Изменить стиль страницы

— Вот бы мне такую.

— Вырастешь, куплю и тебе, — охотно пообещала бабушка. — Без матери куплю, на свои денежки. Скопила малость, в бурачке вон катеринки лежат… Есть там и других царей. Хоть мать у тебя и говорит, что пропали денежки, только не верю я. Катеринки — те не пропадут. Те еще наберут себе силу…

— А ты мне их покажи, бабушка.

— Не изорвешь? Ловко с ними надо… Вымой руки, а потом уж прикасайся.

Я вымыл руки. Бабушка откуда-то принесла берестяной туесок, осторожно открыла его. С трепетом вытянула оттуда тряпицу, в которой лежали драгоценные бабушкины катеринки. Я взял в руки хрустящую, с цветными разводами по краям, бумагу.
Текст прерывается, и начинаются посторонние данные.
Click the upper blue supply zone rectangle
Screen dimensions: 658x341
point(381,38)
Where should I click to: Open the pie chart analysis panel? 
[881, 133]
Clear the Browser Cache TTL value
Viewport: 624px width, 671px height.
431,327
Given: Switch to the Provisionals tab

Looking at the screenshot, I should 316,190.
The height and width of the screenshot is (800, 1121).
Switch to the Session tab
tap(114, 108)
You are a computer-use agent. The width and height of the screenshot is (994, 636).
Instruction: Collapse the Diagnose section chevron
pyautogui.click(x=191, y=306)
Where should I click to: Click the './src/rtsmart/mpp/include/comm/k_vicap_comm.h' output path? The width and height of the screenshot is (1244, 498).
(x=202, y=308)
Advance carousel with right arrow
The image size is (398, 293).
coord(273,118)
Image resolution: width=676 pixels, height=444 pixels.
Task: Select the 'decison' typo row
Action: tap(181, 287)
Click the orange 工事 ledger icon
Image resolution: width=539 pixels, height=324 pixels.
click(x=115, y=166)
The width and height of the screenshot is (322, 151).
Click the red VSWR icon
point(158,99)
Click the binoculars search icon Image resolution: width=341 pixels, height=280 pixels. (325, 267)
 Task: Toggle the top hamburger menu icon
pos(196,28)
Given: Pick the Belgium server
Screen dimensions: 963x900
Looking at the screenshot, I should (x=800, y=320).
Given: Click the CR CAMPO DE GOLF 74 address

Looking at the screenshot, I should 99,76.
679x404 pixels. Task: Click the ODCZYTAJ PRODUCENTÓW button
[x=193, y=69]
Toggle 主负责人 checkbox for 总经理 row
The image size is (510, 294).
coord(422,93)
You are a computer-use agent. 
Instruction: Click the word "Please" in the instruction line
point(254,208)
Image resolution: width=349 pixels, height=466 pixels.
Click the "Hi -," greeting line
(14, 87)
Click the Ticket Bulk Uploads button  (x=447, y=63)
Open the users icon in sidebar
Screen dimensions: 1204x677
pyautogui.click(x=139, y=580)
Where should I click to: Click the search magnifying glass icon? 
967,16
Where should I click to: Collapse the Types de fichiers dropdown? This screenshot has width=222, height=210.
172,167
Всю половину ее занимала здоровенная женщина.

— Тетка-то жирная какая! — не удержавшись, удивленно воскликнул я.

— Что ты, греховодник, это Катерина-то и есть, — и выхватила у меня из рук дорогую бумагу. — В других царей не верю, а в Катерину верю… Березы-то на тракту чьи? То-то и оно…

Бабушка торопливо собрала старые деньги, осторожно завернула в тряпицу, перевязала ее нитками и снова опустила в туесок.

— Не ходи за мной, — и унесла туесок в секретное от всех место.

С тех пор я часто думал о гармонии. Есть соловейко, есть конь, да еще будет гармошка с колокольчиками, как у Оли Бессолова.

Я понял, что у бабушки на гармонь не хватает денег. Надо бы найти их, а где возьмешь? Мамка-то одна работает.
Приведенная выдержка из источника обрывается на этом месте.